In exams, $80\%$ of the students go prepared and $20\%$ go unprepared.
From the prepared ones, $90\%$ passes the exams.
From the unprepared one, only $10\%$ passes the exams.
First question: If a student passes the exams, what is the probability for him to be prepared?
Second question: From $4$ randomly chosen students, what's the probability that at least 3 passed the exams?

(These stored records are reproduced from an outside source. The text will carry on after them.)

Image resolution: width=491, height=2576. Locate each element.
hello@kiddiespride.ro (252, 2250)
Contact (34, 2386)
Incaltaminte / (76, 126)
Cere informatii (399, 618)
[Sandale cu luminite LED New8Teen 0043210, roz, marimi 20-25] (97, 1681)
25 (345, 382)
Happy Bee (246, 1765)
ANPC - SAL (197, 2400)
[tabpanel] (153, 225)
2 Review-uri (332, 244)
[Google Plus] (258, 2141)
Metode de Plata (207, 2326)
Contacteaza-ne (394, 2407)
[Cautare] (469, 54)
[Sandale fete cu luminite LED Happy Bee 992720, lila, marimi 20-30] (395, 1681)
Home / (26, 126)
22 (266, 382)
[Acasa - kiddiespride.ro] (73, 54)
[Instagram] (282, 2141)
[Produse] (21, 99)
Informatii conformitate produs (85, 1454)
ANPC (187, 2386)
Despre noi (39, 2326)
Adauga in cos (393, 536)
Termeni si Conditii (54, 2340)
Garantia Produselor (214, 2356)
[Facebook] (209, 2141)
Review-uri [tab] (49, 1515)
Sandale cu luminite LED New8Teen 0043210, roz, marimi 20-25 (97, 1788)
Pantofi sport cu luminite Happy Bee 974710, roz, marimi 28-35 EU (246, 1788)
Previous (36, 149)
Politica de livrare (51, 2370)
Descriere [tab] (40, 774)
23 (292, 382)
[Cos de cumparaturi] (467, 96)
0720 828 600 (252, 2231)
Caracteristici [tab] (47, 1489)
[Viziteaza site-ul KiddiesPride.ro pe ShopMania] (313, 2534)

Let's write it in Terms: $$A:=\text{Student is prepared.}$$ $$B:=\text{Student passes the exam.}$$ We are given $$\begin{align*} P(A) & = 0.8 \\ P(\bar{A}) & = 0.2 \\ P(B|A) & = 0.9 \\ P(B|\bar{A}) & = 0.1 \end{align*}$$ The question asks for
1. $P(A|B)$ and
2. $P(B)$ combined to a Bernoulli experiment.
1. $P(A|B)%$
By Bayes' theorem we have $$P(A|B) = \frac{P(B|A) P(A)}{P(B)}$$ And by total probability we have $$P(B) = P(B|A) P(A) + P(B|\bar{A}) P(\bar{A}) = 0.9 \cdot 0.8 + 0.1 \cdot 0.2 = 0.74$$ So $$P(A|B) = \frac{0.9 \cdot 0.8}{0.74} \approx 0.97 $$
2. Bernoulli
The Question is for $$X := \sum_{i=1}^4 X_i$$ With $P(X_i = 1) = P(B), X_i \in \{0,1\}$ find $$P(X \geq 3) = P(X=3) + P(X=4)$$ For $P(X=4)$ we only have $(B,B,B,B)$, so $$P(X=4) = P(B)\cdot P(B) \cdot P(B) \cdot P(B) = P(B)^4 \approx 0.30$$ For $P(X=3)$ we have $(B,B,B,\bar{B}), (B,B,\bar{B},B), (B,\bar{B},B,B), (\bar{B},B,B,B)$, so $$P(X=3) = 4\cdot P(B)^3 \cdot P(\bar{B}) = 4\cdot 0.74^3 \cdot 0.26 \approx 0.42$$ And thus $$P(X\geq 3) \approx 0.72$$
In fact, the general formula given $P(X_i) = p$ is $$P(X=k) = \binom{n}{k} p^k (1-p)^{n-k}$$ Where $n$ is the sample size (here $n=4$).